# Agentic RAG Pipeline Demo

This notebook demonstrates a complete RAG pipeline for enterprise document analysis with:
- PDF ingestion with text and table extraction
- Hybrid indexing (semantic + metadata)
- Retrieval with explainability
- Policy guardrails for safety checking
- Structured JSON output with citations

## Setup

First, let's set up our environment and generate sample documents.

In [None]:
# For Colab: Install dependencies
# !pip install openai chromadb pymupdf tiktoken fpdf2 python-dotenv

In [None]:
import os
import sys
from pathlib import Path

# Add src to path
sys.path.insert(0, str(Path.cwd().parent / "src"))

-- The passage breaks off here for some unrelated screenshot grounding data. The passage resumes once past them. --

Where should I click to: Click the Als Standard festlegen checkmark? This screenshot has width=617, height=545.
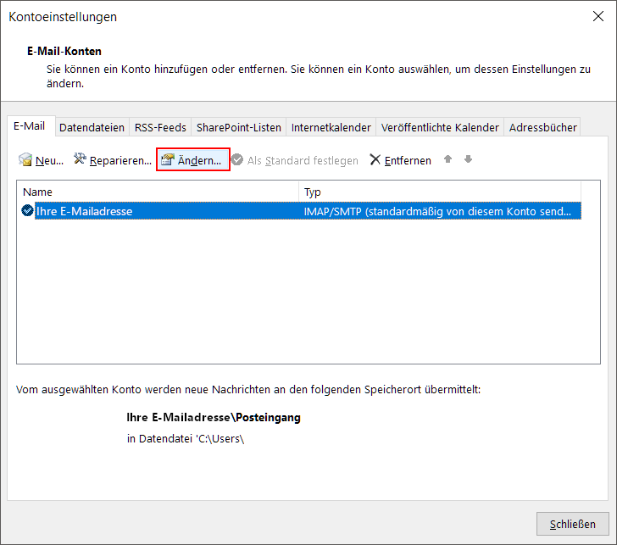coord(237,160)
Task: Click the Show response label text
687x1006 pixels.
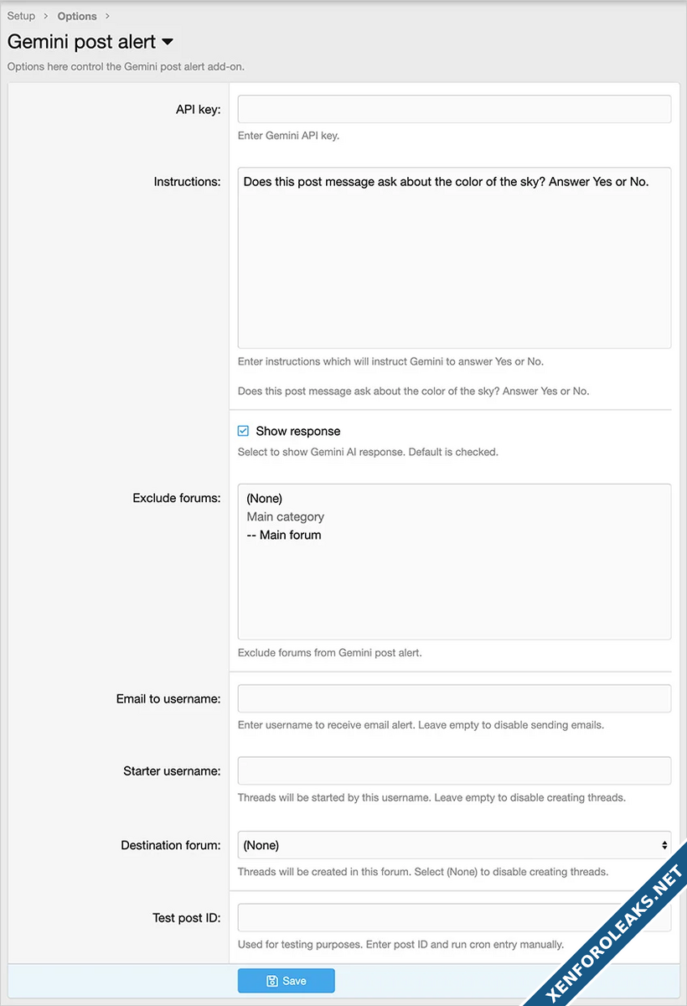Action: tap(298, 431)
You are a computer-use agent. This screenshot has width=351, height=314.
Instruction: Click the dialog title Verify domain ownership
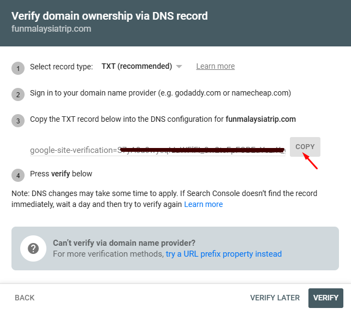click(110, 16)
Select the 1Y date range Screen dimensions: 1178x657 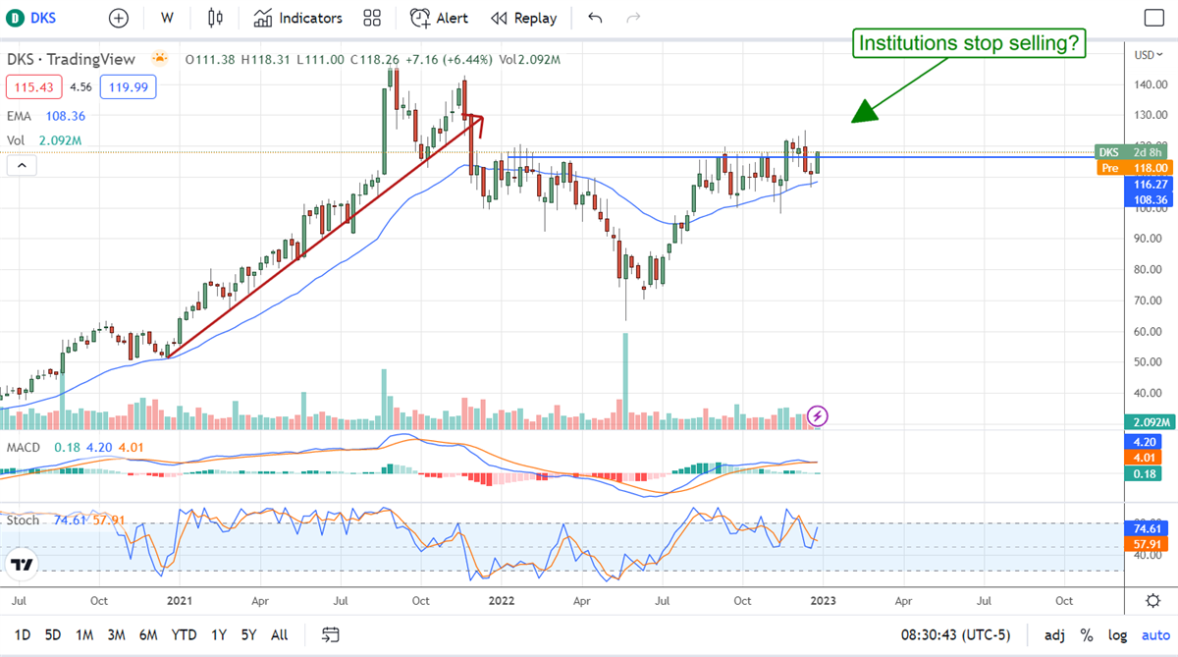(x=219, y=634)
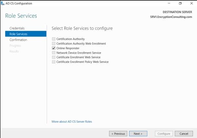Screen dimensions: 197x138
Task: Enable the Certification Authority checkbox
Action: click(54, 39)
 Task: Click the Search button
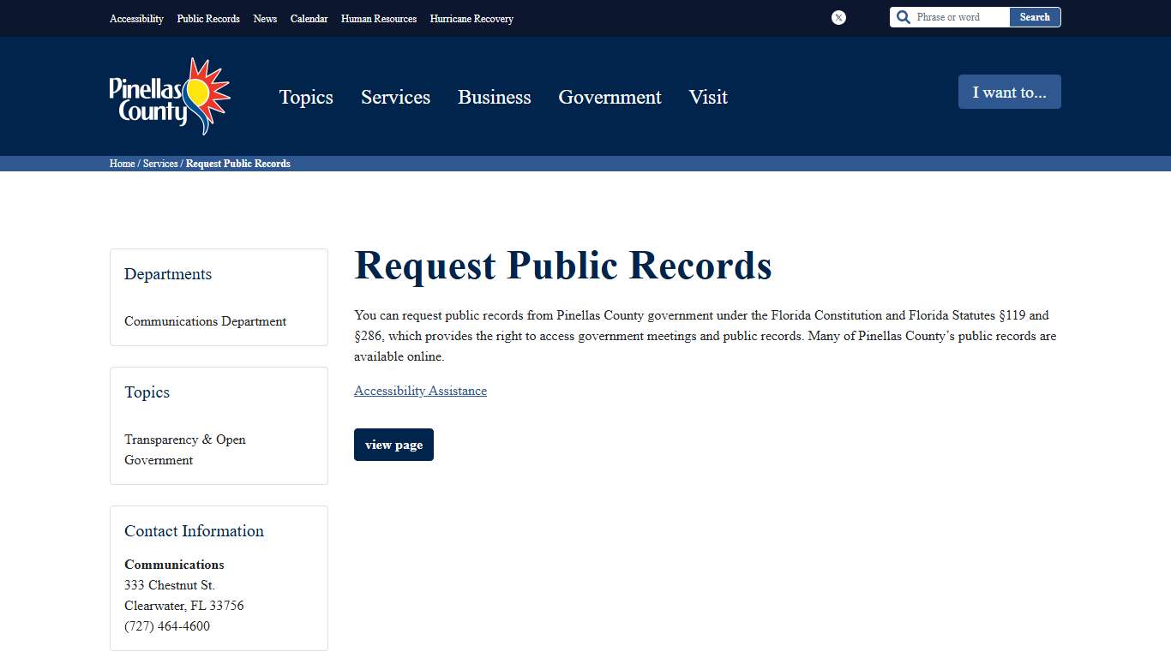click(x=1034, y=16)
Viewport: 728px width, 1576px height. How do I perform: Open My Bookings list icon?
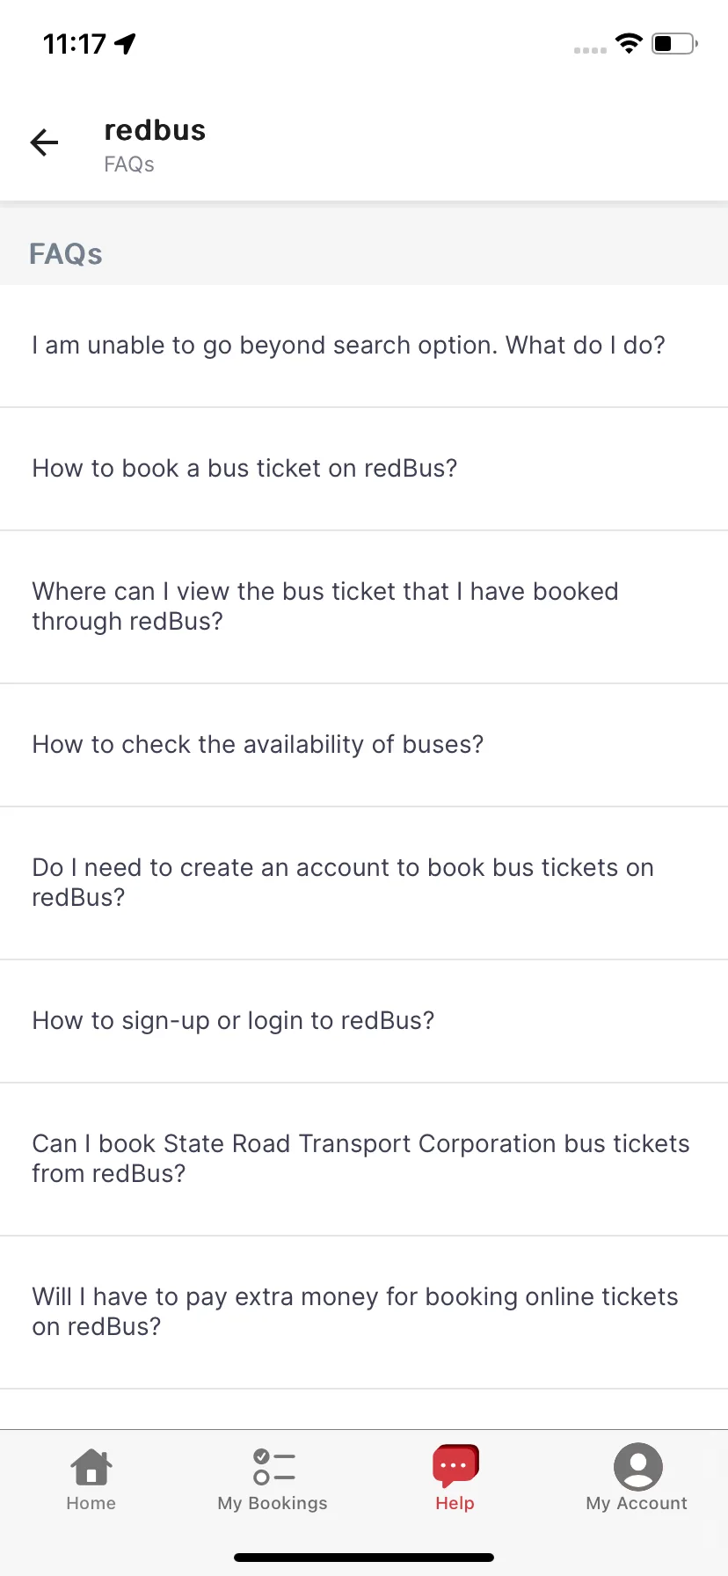click(x=273, y=1467)
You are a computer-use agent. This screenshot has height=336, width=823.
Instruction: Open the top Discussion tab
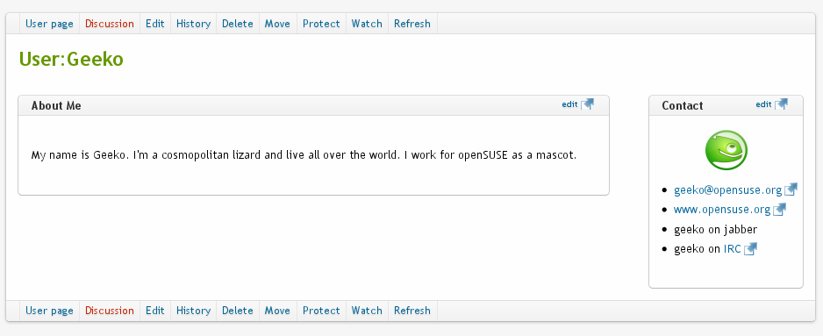tap(110, 24)
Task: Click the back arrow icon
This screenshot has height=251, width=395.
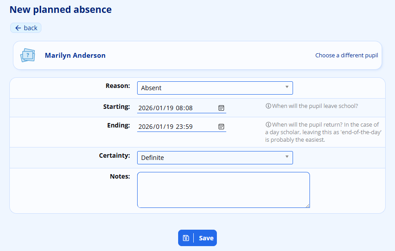Action: [18, 28]
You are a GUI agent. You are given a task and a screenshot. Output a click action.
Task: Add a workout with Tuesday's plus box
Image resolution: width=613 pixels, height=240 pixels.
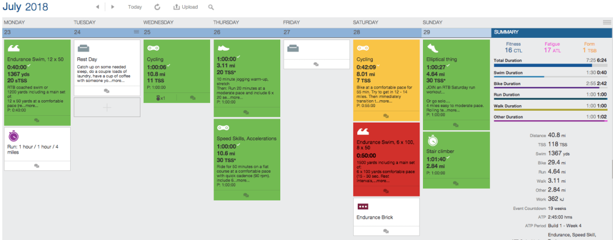106,107
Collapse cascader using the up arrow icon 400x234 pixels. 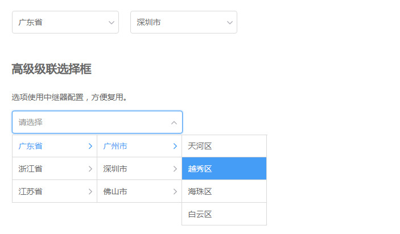[174, 123]
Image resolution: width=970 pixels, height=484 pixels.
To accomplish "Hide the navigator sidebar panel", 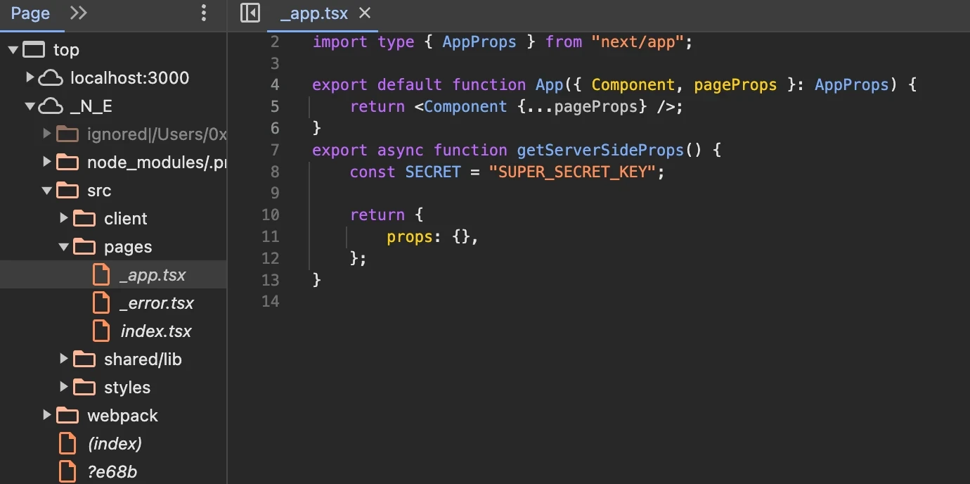I will (250, 13).
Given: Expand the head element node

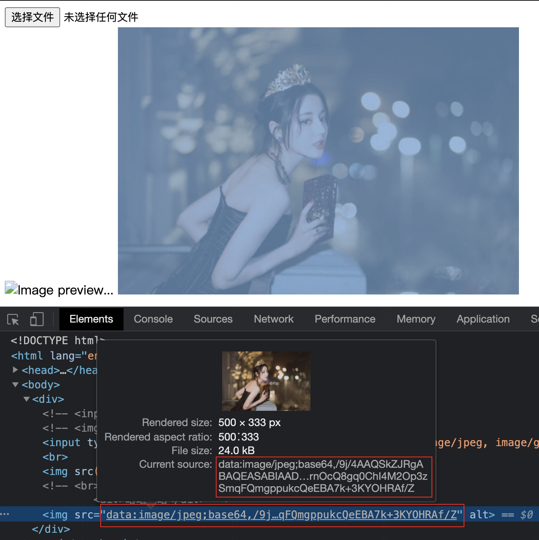Looking at the screenshot, I should click(x=15, y=370).
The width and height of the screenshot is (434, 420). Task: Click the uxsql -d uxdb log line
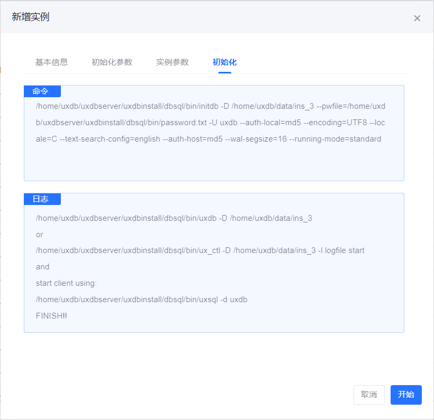(x=141, y=300)
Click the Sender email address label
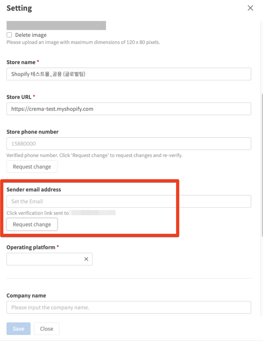The image size is (263, 341). point(34,190)
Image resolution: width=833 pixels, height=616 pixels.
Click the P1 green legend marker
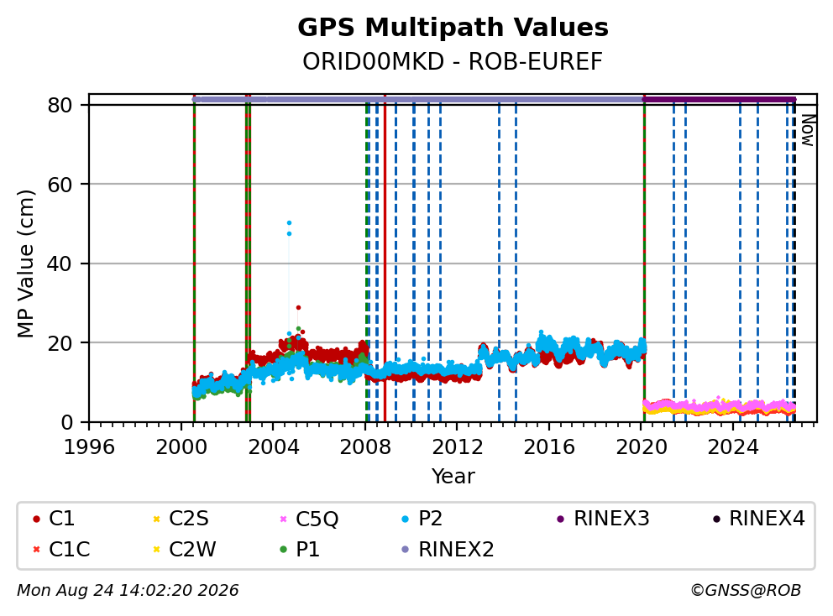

# Set OpenAI API key (or use .env file)
# os.environ["OPENAI_API_KEY"] = "your-key-here"

from dotenv import load_dotenv
load_dotenv()

In [None]:
# Generate sample PDFs
%run ../scripts/generate_sample_pdfs.py

## Phase 1: Document Ingestion

We start by parsing PDFs to extract text and detect tables.

In [None]:
from ingestion.pdf_parser import PDFParser

# Initialize parser
parser = PDFParser(extract_images=True, image_dpi=150)

# Parse all PDFs in data directory
pdf_dir = Path.cwd().parent / "data" / "pdfs"
documents = parser.parse_directory(pdf_dir)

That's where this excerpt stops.